A curry house chef who murdered his two young daughters and wife because she refused to help him renew his visa was jailed for at least 40 years, reports Daily Mail.
Mohammed Abdul Shakur, 47, killed Juli Begum, 26, along with daughters Anika, five, and Thanha, six, on 1 January 2007 after arguing with his wife about his immigration status.
He then had sex with his wife one last time before he smothered her with a pillow and strangled Anika with a white sock and fractured Thanha's skull, before fleeing for Bangladesh on the next available flight, according to the British daily.
Back in his home country he confessed his crimes to his sister-in-law, warning her: 'If you tell the police I will murder you and your children.'
He later moved to India, illegally, and went to ground for several years before his whereabouts became known.
Shakur denied three counts of murder but declined to give evidence in his trial. The jury deliberated for two days to find him guilty of all the charges.
Daily Mail also says that sentencing Shakur at the Old Bailey, judge Richard Marks QC said: 'This was a wicked, vicious and sustained attack on two little girls, and on your wife who at 4ft and 8in was a tiny woman.
'By contrast, at around 6ft tall and well built, you were no match for her whatsoever. It is difficult to imagine three more vulnerable and defenceless victims.
'You, to this day, have not shown one iota of remorse for what you did. The tenor of your defence is that these killings were not done by you - a defence the jury saw through.'
The judge sentenced him to a 40-year jail term, minus the six years, six months and six days spent in custody in India and the UK, it adds.
The court heard Shakur had since 'accepted' the jury's findings and he showed little emotion as the judge returned the sentence.
Police went to the family home in East Ham, east London, on 10 January, 2007 after concerns from Ms Begum's relatives.
The body of 4ft 8in Ms Begum was discovered beneath a bedcover with Anika laid across her and Thanha nearby.
By the end of the week, Shakur had fled to Bangladesh on a £340 flight after telling associates his father was gravely ill, but was eventually arrested in India in May 2013 before being extradited in April 2019.
The couple had an arranged marriage in Bangladesh when Ms Begum was 19, but Shakur had repeatedly been violent towards his wife and did not like their children much because they were not boys, the court heard.
Jurors were not told of Ms Begum's further claim that he had raped her three or four times around the end of 2000.
While working in the Ancient Raj Indian restaurant in Frimley, Surrey, Shakur was paid £130 a day cash in hand and was allowed to live above his work, jurors heard.

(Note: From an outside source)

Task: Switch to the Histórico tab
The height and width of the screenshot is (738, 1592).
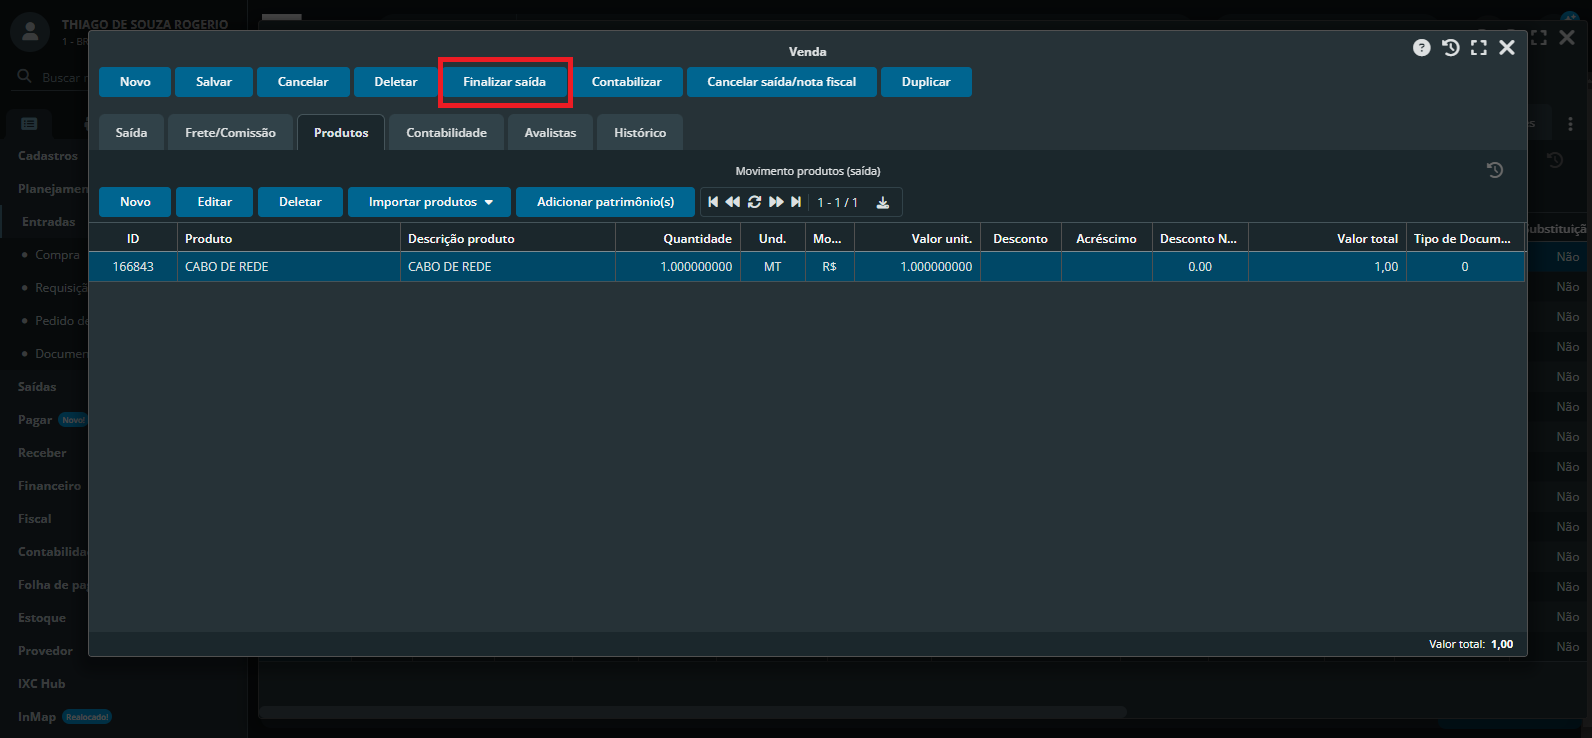Action: [x=639, y=133]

He sent money to his family in Bangladesh while Ms Begum received child benefits, the court heard.
The couple had rowed over his immigration status and financial contribution to the household in the run-up to the massacre, jurors were told.
Junior prosecutor Kerry Broome broke down in tears during a previous hearing as she read out how the murder impacted the victims' distraught family.
As members of the jury burst into tears junior prosecutor Kerry Broome faltered as she read Ms Begun's sister Sheli's statement and a police officer had to take over.
It read: 'Juli was not just my sister. She was also my best friend. We spoke all the time on the phone. She was a person I used to share everything with and I was the same for her.
'My nieces were like daughters to me. I feel the pain as much today as if it was yesterday that they died. I feel the loss of the women my nieces never got to become.
'They used to talk non-stop. Anika used to love to play dress-up. Thanha was always reading a book. You would always find her with a book; she was very bright.
'It upsets me so much to think about what they might have witnessed.'
Sheli also described how their mother, Karful Nessa, 'would cry in the middle of the night' and was so depressed family members would have to sit with her.
Ms Begum said: 'She (Ms Nessa) suffered from depression and it affected her health.
'She used to cry all the time, she told me all the time she couldn't concentrate and couldn't sleep.
'She said she could hear Thanha and Anika crying out to her.'
Ms Begum added: 'I see them in my mind. The only thing I can think of is them, not my husband or my own children.
'It has destroyed my life - I cannot watch the television or see a film without something triggering back to what happened. It will be with us for the rest of our lives.'
David Spens, QC, prosecuting, said Ms Begum 'never had visitors' and lived an insular 'friendless' life.
Mother-of-four Mary Banweyana said Ms Begum visited her house twice and their daughters would play.
Ms Banweyana described her as 'always smiling and happy' and would stop to talk to her.
She said: 'The last time I saw Juli's children was when they finished school for the Christmas holidays. The children seemed fine and very happy.'
She last saw Ms Begum when she was washing her husband's car, on 28 December, and they would talk unlike Shakur who 'never spoke' or would say hello.
Ms Begum kept 22 carat gold necklaces, earrings and bangles worth £15,000 in her bedroom, together with a gold wedding set which has never been traced.